Si desde hace seis años este gobierno hubiera reunido administrativamente todas nuestras excelentes Facultades de Medicina para otorgarles un presupuesto que representara la mitad de lo que le mandan a Fidel, nosotros tendríamos ya graduados y postgraduados, después de haberlos becados a todos y en excelentes condiciones de estudio, a 100.000 médicos y trabajadores de la Salud de todas las más exquisitas especialidades. Pero como esto ya no se hizo pensemos por un minuto que ocurriría si con la mitad de los dólares que le mandan a Fidel, el gobierno pagara 10 millones mensuales a todo médico, de cualquier origen incluidos los cubanos, pero sin control del G2, que quiera residenciarse en un barrio venezolano y atender la población barrio arriba.
No puede pretenderse mejorar la Salud del país pagándole a un médico venezolano, del sector público, el salario mínimo mientras que tres cuartas partes de lo que nos cuesta Barrio Adentro le llega a Fidel para pagar sus parásitos: el millón de soldados y policías que mantiene esa cárcel en forma de isla.
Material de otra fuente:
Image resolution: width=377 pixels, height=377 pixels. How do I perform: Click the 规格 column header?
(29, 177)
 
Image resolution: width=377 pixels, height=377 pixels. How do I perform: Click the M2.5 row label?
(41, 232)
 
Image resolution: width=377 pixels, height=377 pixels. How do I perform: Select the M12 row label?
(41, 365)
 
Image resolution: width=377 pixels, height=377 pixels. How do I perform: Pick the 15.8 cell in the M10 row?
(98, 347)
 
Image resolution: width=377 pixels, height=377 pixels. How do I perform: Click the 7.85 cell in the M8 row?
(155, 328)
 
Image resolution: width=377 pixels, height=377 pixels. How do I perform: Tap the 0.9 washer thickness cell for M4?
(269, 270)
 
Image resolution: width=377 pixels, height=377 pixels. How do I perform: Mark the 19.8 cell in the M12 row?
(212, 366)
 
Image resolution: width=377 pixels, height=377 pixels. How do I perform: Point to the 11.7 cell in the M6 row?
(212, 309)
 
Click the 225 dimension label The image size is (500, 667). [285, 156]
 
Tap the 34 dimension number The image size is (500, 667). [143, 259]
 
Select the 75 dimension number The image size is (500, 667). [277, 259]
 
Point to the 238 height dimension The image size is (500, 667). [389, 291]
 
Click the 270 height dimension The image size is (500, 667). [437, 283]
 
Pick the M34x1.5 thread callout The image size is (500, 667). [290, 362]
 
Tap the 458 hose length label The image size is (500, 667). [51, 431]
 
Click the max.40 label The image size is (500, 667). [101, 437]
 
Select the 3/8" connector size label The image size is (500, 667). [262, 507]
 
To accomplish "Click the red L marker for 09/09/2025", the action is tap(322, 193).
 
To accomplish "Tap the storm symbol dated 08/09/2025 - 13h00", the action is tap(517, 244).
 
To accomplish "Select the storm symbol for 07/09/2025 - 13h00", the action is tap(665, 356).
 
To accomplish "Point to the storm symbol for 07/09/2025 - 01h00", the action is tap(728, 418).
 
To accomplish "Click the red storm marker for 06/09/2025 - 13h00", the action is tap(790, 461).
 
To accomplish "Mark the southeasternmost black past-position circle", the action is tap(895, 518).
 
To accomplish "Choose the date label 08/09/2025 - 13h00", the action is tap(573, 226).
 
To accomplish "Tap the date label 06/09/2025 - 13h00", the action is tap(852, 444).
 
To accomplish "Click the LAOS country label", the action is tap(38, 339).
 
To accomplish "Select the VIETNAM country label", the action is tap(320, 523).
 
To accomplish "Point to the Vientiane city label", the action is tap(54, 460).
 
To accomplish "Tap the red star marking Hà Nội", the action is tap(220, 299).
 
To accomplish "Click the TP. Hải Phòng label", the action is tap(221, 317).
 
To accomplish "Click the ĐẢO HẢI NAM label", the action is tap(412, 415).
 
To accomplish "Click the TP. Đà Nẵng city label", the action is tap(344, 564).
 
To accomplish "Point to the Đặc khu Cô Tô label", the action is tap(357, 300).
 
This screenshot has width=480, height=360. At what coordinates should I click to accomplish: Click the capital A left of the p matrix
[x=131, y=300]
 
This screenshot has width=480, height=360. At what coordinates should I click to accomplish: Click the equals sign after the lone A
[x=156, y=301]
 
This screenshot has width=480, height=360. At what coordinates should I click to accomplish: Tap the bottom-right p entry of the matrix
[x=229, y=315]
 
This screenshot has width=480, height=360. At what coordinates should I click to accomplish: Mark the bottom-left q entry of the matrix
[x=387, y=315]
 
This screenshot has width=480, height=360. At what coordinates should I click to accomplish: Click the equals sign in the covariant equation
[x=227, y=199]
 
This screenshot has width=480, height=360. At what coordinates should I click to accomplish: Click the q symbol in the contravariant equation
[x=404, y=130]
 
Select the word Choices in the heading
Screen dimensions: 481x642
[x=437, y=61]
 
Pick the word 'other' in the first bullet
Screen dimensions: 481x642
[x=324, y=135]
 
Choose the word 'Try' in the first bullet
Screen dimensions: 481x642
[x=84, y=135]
De la misión chuleo adentro algún día conoceremos sus verdaderos costos y la gran mascarada que embaucó a tantos. Cuando pienso en estas y otras muchas de nuestras desgracias, no puedo menos que pedir recordar que esta pesadilla tuvo sus grandes responsables en factores poderosos, siempre innombrables…estos polvos vienen en realidad de magnates fabricantes de lodo.